Wall Street investor Chris Emmet first arrived at Sweetser in 1954 at the age of eleven. His mother was in the midst of a divorce and struggling with four children, and Chris was acting out.
During his years living on the Moody Street campus in Saco, Chris worked with a psychologist and case worker and joined Sweetser’s Little League team.
“That was an important part of my life,” he said, “because it made me feel good about myself.”
From Sweetser School, Chris spent one year at public school in Kennebunk and received a partial scholarship to Northfield Mount Hermon, a prep school in Western Massachusetts. After Mount Hermon, Chris earned degrees from Bowdoin College and Cornell Business School. In 1967 he went to work on Wall Street.
For two decades he has been giving financially to Mount Hermon, Bowdoin and Cornell to provide scholarships for students from Maine.
“I enjoy giving back because I’m in a position to do so,” Chris said. “I like to contribute to education. Sweetser is education, but it is also more than education, it’s more important.”
Chris has also been a behind-the-scenes benefactor at Sweetser, which he credits with turning his life around as a child.
Over the past decade he realized that he had more to give than just money. For one thing, he had a sailboat that he kept off the coast of Maine in the summers.
In 2001, Chris teamed up with a Sweetser counselor to take three troubled teenage boys on a weeklong sail, stopping at Mount Desert Isle, Isle-le-Haut, Camden, Vinalhaven, Deer Island and Stonington. The boys ate and slept on the boat and did lots of hiking on their stops.
“It was something they had never done before and may never do again,” Chris said. “Whatever you have to give, give and make the world a better place.”
Chris also has a passion for fundraising, and in 2007 he was elected to the Sweetser Board of Directors.
“I haven’t been getting to as many Board meetings as I’d like,” he admitted, explaining how much his life has changed over the past three years.
Following a divorce from his wife of 44 years, Chris met his present wife Karol in a Costa Rican coffee shop.
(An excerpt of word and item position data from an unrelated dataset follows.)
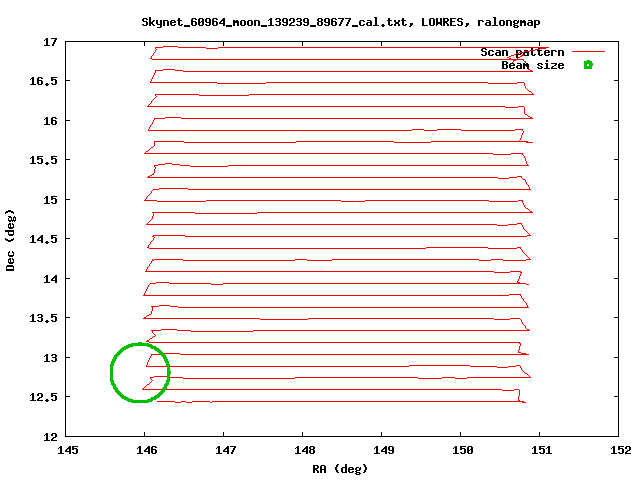Select the 'Scan pattern' legend label
This screenshot has height=480, width=640.
pos(522,52)
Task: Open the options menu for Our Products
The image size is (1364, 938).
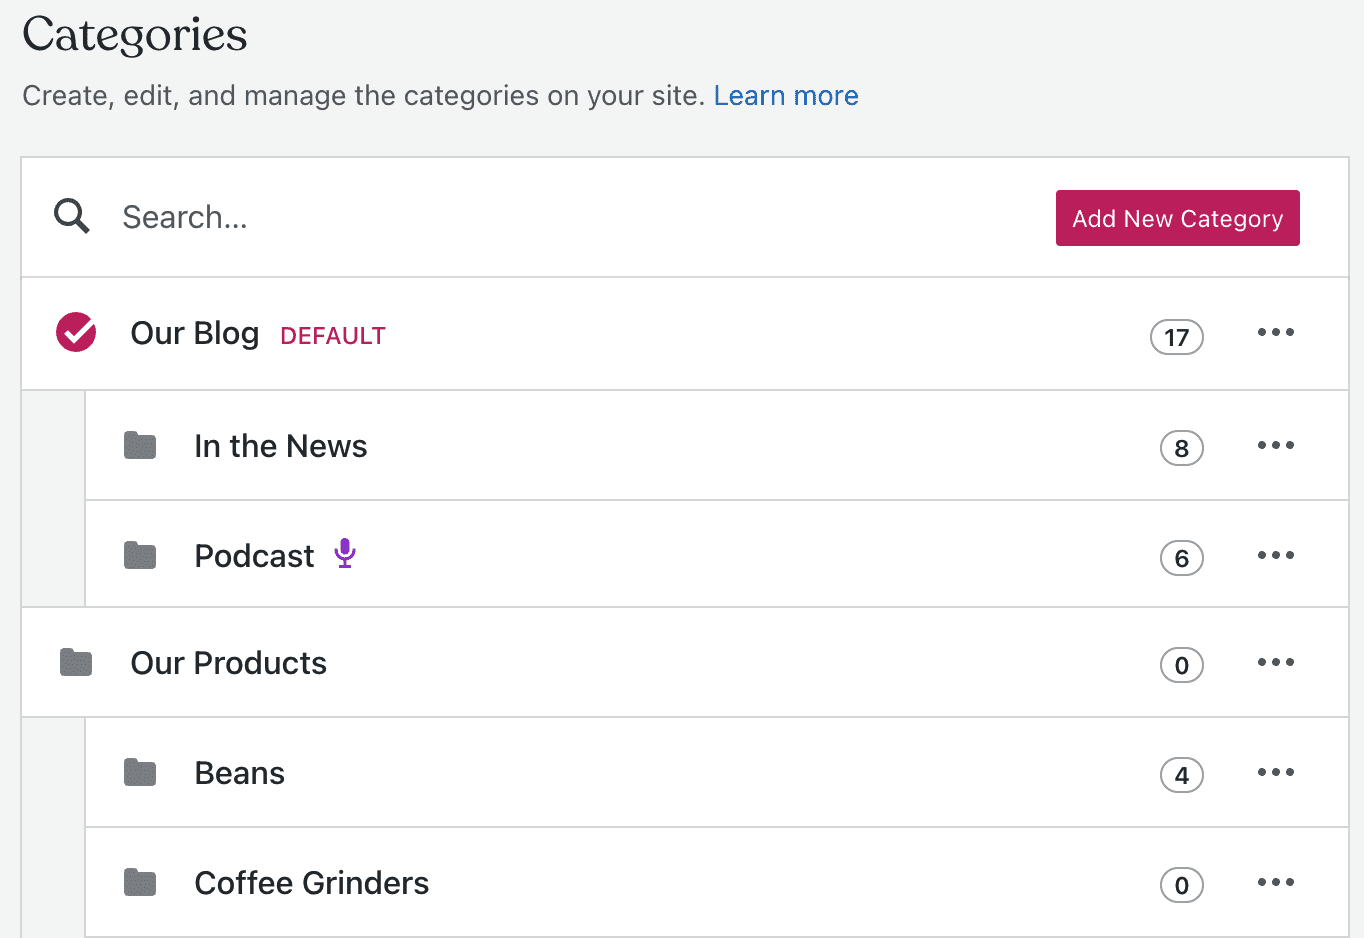Action: (1275, 661)

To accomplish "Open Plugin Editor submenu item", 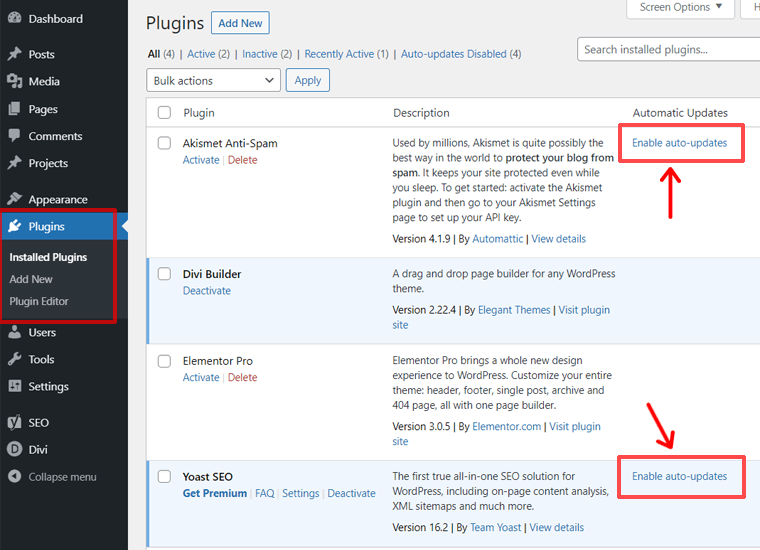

He was smitten with her and they married in 2008. They bought a coffee plantation – a good investment – in Karol’s native country. Chris already owned a horse farm in Oldwick, New Jersey. And then there’s the business of trading municipal bonds – which Chris does from his home offices, two weeks a month from New Jersey and two weeks from Costa Rica.
“I have a 46-year-old son who works with me on Wall Street and I have a one-year-old son,” Chris said. “I’ll be taking Thomas to soccer practice when I’m eighty!”
Chris is picture above with his wife, Karol, and their family.